Odette prend l’air contrit dès qu’elle parle du départ d’Égypte :

— Ça n’a pas été facile de tout quitter. Mais, après tout, ton oncle repose, ici, dans le sol de ses aïeux. Plus l’âge avance, plus je m’enracine. Et toi, Kalya ?

— Je ne crois pas, non.

Que sont-elles, les racines ? Des attaches lointaines ou de celles qui se tissent à travers l’existence ? Celles d’un pays ancestral rarement visité, celles d’un pays voisin où s’est déroulée l’enfance, ou bien celles d’une cité où l’on a vécu les plus longues années ? Kalya n’a-t-elle pas choisi au contraire de se déraciner ? N’a-t-elle pas souhaité greffer les unes aux autres diverses racines et sensibilités ? Hybride, pourquoi pas ? Elle se réjouissait de ces croisements, de ces regards composites qui ne bloquent pas l’avenir ni n’écartent d’autres univers.

— Pourquoi es-tu revenue ici, avec l’enfant ? Justement ici ?

Odette n’imagine qu’un type d’« émigrés » : ceux qui ont jadis quitté leur pays natal pour fuir la famine ou les luttes sporadiques entre communautés, ou pour « faire fortune ». De père en fils, ceux-ci prolongent la nostalgie d’une petite patrie de plus en plus fictive, de plus en plus édulcorée.
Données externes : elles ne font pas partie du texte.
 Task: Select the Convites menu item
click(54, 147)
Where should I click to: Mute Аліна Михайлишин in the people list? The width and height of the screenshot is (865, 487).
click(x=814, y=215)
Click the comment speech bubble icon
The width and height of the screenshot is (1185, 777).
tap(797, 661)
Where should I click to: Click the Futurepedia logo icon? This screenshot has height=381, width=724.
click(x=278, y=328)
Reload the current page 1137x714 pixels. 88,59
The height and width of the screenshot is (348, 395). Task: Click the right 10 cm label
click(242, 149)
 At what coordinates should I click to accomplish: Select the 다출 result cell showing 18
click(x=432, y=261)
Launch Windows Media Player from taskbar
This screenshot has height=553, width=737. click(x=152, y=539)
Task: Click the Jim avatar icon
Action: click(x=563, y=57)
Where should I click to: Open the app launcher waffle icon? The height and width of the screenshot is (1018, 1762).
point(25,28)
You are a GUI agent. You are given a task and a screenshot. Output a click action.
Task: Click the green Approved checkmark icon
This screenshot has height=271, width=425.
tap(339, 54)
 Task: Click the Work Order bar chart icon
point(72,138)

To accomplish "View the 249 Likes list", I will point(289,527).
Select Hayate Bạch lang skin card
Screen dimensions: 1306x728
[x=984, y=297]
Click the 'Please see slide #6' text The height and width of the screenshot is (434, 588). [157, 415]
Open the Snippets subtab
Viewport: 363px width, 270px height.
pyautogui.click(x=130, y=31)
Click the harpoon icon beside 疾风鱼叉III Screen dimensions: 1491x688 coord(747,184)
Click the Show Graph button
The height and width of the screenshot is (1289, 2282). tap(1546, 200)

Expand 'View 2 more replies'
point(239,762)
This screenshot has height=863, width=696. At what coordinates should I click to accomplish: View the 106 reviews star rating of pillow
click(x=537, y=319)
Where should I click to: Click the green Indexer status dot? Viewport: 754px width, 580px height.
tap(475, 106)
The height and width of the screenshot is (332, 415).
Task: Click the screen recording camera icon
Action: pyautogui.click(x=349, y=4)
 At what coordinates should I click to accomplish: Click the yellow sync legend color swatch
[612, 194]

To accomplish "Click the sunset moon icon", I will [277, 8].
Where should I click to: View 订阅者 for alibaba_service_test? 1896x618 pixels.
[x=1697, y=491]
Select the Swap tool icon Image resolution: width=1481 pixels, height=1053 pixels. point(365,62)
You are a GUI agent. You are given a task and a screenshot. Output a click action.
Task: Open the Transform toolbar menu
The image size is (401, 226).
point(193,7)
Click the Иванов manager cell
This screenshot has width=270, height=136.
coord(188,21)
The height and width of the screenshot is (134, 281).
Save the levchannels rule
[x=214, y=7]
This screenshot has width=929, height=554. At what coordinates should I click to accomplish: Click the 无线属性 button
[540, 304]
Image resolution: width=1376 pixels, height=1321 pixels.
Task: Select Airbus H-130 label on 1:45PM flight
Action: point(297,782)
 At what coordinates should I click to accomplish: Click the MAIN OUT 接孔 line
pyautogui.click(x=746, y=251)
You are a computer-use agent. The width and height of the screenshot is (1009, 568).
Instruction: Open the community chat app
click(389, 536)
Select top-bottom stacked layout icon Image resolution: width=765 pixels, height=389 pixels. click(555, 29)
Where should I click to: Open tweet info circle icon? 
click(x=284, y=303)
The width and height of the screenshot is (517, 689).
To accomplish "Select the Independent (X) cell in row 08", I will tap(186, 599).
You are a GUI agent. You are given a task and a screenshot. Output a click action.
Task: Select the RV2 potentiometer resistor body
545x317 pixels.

Par à-coups – tendre, odorante, radieuse sous sa pèlerine de soleil –, celle-ci resurgit au cours d’un repas composé de plats du terroir ou dans l’intonation un peu traînante de voyageurs venus de là-bas ; ou encore parmi les clichés jaunis que l’on déverse sur la table après le repas.

— Ça, c’était l’oncle Selim, le grand-père de Nouza, avec sa femme, la tante Hind. Celui-ci, c’est Mitry, le cousin poète, en culottes courtes. Celui-là, attendez que je me rappelle… Ah ! oui, Ghassan, encore un oncle établi à Buenos Aires, propriétaire de la plus grosse fabrique de calicot. Celle-ci, c’est Chafika, c’était une beauté.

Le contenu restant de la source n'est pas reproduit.